» **WRITTEN INSTRUCTION**:
Copy out every line of the records below without changing anything.

Stored records
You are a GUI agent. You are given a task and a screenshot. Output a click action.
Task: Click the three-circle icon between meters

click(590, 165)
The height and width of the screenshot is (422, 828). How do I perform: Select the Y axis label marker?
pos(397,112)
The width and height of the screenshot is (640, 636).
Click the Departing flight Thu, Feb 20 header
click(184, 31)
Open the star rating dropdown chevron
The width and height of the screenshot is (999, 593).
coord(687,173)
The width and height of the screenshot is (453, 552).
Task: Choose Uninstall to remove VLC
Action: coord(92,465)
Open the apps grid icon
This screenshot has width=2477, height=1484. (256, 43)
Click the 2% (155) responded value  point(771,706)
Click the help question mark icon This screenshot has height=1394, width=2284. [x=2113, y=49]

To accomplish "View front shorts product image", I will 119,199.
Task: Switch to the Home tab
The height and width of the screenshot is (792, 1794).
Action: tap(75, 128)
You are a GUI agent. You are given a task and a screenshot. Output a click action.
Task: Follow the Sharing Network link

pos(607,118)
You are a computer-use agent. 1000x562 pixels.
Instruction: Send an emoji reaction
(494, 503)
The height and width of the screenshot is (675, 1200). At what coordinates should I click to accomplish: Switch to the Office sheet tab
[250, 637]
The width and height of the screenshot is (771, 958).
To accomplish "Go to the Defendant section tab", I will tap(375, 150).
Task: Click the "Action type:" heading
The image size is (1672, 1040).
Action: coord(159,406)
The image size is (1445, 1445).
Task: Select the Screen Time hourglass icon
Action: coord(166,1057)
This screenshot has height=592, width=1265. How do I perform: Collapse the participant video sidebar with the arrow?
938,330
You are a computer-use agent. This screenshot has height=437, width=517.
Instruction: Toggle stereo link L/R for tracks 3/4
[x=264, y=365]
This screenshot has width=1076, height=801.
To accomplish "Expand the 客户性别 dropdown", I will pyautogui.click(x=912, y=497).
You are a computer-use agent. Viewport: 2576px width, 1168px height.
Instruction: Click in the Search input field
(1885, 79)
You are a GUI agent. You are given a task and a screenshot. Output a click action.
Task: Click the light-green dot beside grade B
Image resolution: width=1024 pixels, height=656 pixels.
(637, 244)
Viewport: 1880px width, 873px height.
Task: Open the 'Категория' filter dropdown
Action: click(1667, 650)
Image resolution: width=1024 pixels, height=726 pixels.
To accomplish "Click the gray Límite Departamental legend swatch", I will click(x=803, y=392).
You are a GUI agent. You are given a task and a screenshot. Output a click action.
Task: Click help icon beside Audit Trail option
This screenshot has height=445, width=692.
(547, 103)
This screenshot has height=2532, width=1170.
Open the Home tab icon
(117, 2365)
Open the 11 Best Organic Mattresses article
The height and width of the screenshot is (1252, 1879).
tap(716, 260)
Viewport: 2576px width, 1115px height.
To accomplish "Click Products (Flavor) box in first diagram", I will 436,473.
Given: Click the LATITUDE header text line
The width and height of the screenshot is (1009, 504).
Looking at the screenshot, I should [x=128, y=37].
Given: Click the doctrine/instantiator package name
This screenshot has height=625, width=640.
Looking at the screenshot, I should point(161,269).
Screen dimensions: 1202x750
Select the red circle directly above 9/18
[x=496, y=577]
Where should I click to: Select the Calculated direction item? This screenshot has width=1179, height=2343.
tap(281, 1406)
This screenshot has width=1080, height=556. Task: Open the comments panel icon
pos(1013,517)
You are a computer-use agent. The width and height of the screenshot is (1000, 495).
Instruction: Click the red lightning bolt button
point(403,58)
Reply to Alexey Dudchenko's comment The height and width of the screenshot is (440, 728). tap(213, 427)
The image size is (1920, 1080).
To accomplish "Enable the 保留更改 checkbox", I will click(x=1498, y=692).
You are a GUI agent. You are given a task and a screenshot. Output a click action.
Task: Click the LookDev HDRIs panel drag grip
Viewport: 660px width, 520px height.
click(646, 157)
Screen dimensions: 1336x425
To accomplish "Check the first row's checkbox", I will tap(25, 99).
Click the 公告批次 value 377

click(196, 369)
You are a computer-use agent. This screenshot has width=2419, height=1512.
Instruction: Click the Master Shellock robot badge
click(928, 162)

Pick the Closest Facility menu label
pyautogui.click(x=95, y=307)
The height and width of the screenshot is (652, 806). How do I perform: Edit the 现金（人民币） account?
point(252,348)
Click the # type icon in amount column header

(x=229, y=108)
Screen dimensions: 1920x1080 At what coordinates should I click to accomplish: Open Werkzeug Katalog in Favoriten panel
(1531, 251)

» **OUTPUT OF THE EXERCISE**:
You are a GUI agent. You are given a task and a screenshot. Output a click action.
Task: Click the three-circle icon between meters

click(590, 165)
The height and width of the screenshot is (422, 828). How do I perform: Select the Y axis label marker?
pos(397,112)
The width and height of the screenshot is (640, 636).
Click the Departing flight Thu, Feb 20 header
click(184, 31)
Open the star rating dropdown chevron
The width and height of the screenshot is (999, 593).
coord(687,173)
The width and height of the screenshot is (453, 552).
Task: Choose Uninstall to remove VLC
Action: coord(92,465)
Open the apps grid icon
This screenshot has width=2477, height=1484. (256, 43)
Click the 2% (155) responded value  point(771,706)
Click the help question mark icon This screenshot has height=1394, width=2284. [x=2113, y=49]

To accomplish "View front shorts product image", I will 119,199.
Task: Switch to the Home tab
The height and width of the screenshot is (792, 1794).
Action: tap(75, 128)
You are a GUI agent. You are given a task and a screenshot. Output a click action.
Task: Follow the Sharing Network link

pos(607,118)
You are a computer-use agent. 1000x562 pixels.
Instruction: Send an emoji reaction
(494, 503)
The height and width of the screenshot is (675, 1200). At what coordinates should I click to accomplish: Switch to the Office sheet tab
[250, 637]
The width and height of the screenshot is (771, 958).
To accomplish "Go to the Defendant section tab", I will tap(375, 150).
Task: Click the "Action type:" heading
The image size is (1672, 1040).
Action: coord(159,406)
The image size is (1445, 1445).
Task: Select the Screen Time hourglass icon
Action: coord(166,1057)
This screenshot has height=592, width=1265. How do I perform: Collapse the participant video sidebar with the arrow?
938,330
You are a computer-use agent. This screenshot has height=437, width=517.
Instruction: Toggle stereo link L/R for tracks 3/4
[x=264, y=365]
This screenshot has width=1076, height=801.
To accomplish "Expand the 客户性别 dropdown", I will pyautogui.click(x=912, y=497).
You are a computer-use agent. Viewport: 2576px width, 1168px height.
Instruction: Click in the Search input field
(1885, 79)
You are a GUI agent. You are given a task and a screenshot. Output a click action.
Task: Click the light-green dot beside grade B
Image resolution: width=1024 pixels, height=656 pixels.
(637, 244)
Viewport: 1880px width, 873px height.
Task: Open the 'Категория' filter dropdown
Action: click(1667, 650)
Image resolution: width=1024 pixels, height=726 pixels.
To accomplish "Click the gray Límite Departamental legend swatch", I will click(x=803, y=392).
You are a GUI agent. You are given a task and a screenshot. Output a click action.
Task: Click help icon beside Audit Trail option
This screenshot has height=445, width=692.
(547, 103)
This screenshot has height=2532, width=1170.
Open the Home tab icon
(117, 2365)
Open the 11 Best Organic Mattresses article
The height and width of the screenshot is (1252, 1879).
tap(716, 260)
Viewport: 2576px width, 1115px height.
To accomplish "Click Products (Flavor) box in first diagram", I will 436,473.
Given: Click the LATITUDE header text line
The width and height of the screenshot is (1009, 504).
Looking at the screenshot, I should [x=128, y=37].
Given: Click the doctrine/instantiator package name
This screenshot has height=625, width=640.
Looking at the screenshot, I should point(161,269).
Screen dimensions: 1202x750
Select the red circle directly above 9/18
[x=496, y=577]
Where should I click to: Select the Calculated direction item? This screenshot has width=1179, height=2343.
tap(281, 1406)
This screenshot has width=1080, height=556. Task: Open the comments panel icon
pos(1013,517)
You are a computer-use agent. The width and height of the screenshot is (1000, 495).
Instruction: Click the red lightning bolt button
point(403,58)
Reply to Alexey Dudchenko's comment The height and width of the screenshot is (440, 728). tap(213, 427)
The image size is (1920, 1080).
To accomplish "Enable the 保留更改 checkbox", I will click(x=1498, y=692).
You are a GUI agent. You are given a task and a screenshot. Output a click action.
Task: Click the LookDev HDRIs panel drag grip
Viewport: 660px width, 520px height.
click(646, 157)
Screen dimensions: 1336x425
To accomplish "Check the first row's checkbox", I will tap(25, 99).
Click the 公告批次 value 377

click(196, 369)
You are a computer-use agent. This screenshot has width=2419, height=1512.
Instruction: Click the Master Shellock robot badge
click(928, 162)

Pick the Closest Facility menu label
pyautogui.click(x=95, y=307)
The height and width of the screenshot is (652, 806). How do I perform: Edit the 现金（人民币） account?
point(252,348)
Click the # type icon in amount column header

(x=229, y=108)
Screen dimensions: 1920x1080 At what coordinates should I click to accomplish: Open Werkzeug Katalog in Favoriten panel
(1531, 251)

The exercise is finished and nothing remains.